The evidence seems to suggest, then, that the social world of the Heidelbergensians was not conducive to cumulative cultural evolution. It was not an environment in which cognitive capital was transmitted with the volume, reliability, and precision that regularly allowed innovations on, and expansions of, the core skill set to be retained and to be available as a basis for further innovation. This capacity to retain innovation reliably itself came on stream hesitantly, without a clear point or moment of origin. Moreover, as I shall argue, there are many features of full human language that would not have been of critical value in the social world of the Heidelbergensians, but which are naturally seen as responses to the more complex social and economic environment of the late Pleistocene. These arguments reinforce one another. The reliability with which an item of cultural capital is transmitted to the next generation is sensitive to its centrality and salience in social life. Rarely used skills are much more likely to be lost than those that are part of daily life. The transition to something approximating the expressive richness of contemporary language probably did not begin until the last 200,000 years or so.
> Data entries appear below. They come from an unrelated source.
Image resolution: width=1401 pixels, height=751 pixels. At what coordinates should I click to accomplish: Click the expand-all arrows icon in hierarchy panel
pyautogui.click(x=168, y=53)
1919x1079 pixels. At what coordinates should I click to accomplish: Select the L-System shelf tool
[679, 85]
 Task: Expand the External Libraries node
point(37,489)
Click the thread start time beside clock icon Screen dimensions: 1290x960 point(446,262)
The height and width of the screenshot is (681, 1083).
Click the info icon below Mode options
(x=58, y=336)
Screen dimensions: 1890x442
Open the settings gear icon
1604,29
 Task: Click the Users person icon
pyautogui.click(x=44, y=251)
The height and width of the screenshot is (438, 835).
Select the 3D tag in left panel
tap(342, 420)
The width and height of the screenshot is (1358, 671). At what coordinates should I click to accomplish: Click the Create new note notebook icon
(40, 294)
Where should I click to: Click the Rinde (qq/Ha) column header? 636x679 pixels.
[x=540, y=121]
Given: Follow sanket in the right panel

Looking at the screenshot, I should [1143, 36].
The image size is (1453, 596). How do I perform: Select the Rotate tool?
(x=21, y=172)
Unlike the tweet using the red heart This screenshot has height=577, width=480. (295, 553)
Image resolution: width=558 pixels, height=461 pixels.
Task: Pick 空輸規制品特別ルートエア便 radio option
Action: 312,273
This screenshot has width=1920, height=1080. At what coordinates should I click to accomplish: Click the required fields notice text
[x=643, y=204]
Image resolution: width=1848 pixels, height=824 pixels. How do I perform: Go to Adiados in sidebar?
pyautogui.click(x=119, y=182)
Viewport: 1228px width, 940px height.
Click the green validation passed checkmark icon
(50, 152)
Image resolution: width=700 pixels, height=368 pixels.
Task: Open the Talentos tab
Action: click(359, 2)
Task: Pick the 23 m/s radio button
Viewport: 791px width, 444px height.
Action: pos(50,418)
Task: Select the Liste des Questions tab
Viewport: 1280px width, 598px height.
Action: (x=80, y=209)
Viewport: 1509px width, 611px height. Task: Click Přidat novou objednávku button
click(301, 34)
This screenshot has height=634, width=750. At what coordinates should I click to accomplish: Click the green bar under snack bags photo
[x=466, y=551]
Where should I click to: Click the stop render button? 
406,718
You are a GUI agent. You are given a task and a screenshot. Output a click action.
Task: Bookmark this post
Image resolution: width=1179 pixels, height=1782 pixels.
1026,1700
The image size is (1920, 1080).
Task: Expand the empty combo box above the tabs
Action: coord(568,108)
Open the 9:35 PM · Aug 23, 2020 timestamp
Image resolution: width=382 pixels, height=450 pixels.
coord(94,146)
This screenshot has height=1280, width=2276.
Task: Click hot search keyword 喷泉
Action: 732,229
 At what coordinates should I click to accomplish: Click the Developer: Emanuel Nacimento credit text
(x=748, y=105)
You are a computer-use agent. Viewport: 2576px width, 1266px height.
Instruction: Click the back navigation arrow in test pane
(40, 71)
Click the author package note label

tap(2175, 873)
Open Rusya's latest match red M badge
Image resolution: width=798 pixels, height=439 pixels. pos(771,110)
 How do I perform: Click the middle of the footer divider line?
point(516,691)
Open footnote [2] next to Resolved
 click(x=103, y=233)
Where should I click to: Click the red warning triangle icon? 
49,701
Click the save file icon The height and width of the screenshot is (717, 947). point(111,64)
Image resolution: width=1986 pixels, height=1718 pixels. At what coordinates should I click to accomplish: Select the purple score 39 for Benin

The Social Scaffolds of Cumulative Culture

The European archaeological record once seemed to show that there had been an “Upper Palaeolithic Revolution,” a dramatic and abrupt transformation in human culture and technology at about the time our ancestors displaced the Neandertals. The traces of our past suddenly showed evidence of music and art, a much wider toolkit, and the use of new materials (ivory, bone). Anatomically modern humans arrived 250 kya; “behaviorally modern humans” only after this revolution, perhaps around 50 kya. This sudden burst of innovation was due, the thought went, to some genetic change that provided a cognitive upgrade, though opinions varied about the character of that upgrade (Klein 2008; Henshilwood and d’Errico 2011; Wynn and Coolidge 2011; Mithen 2013. As I noted in the previous section, there is now close to a consensus that there was no Upper Palaeolithic Revolution; there is no archaeological evidence for a sudden upwards shift in human cognitive power, for the historical record does not show a threshold-like pattern. Signature traits of behavioral modernity appear, then disappear, in the African record long before the presumptive cognitive innovation (typically dated to somewhere between 100 kya and 50 kya). Moreover, they often disappear after the supposed date of that innovation (McBrearty and Brooks 2000; Hiscock and O’Conner 2006; McBrearty 2007). So, while obviously, behaviorally modern culture depends on individual cognitive capacity, the difference between Middle Stone Age cultures and behaviorally modern cultures is probably not due to a change in intrinsic individual cognitive capacities.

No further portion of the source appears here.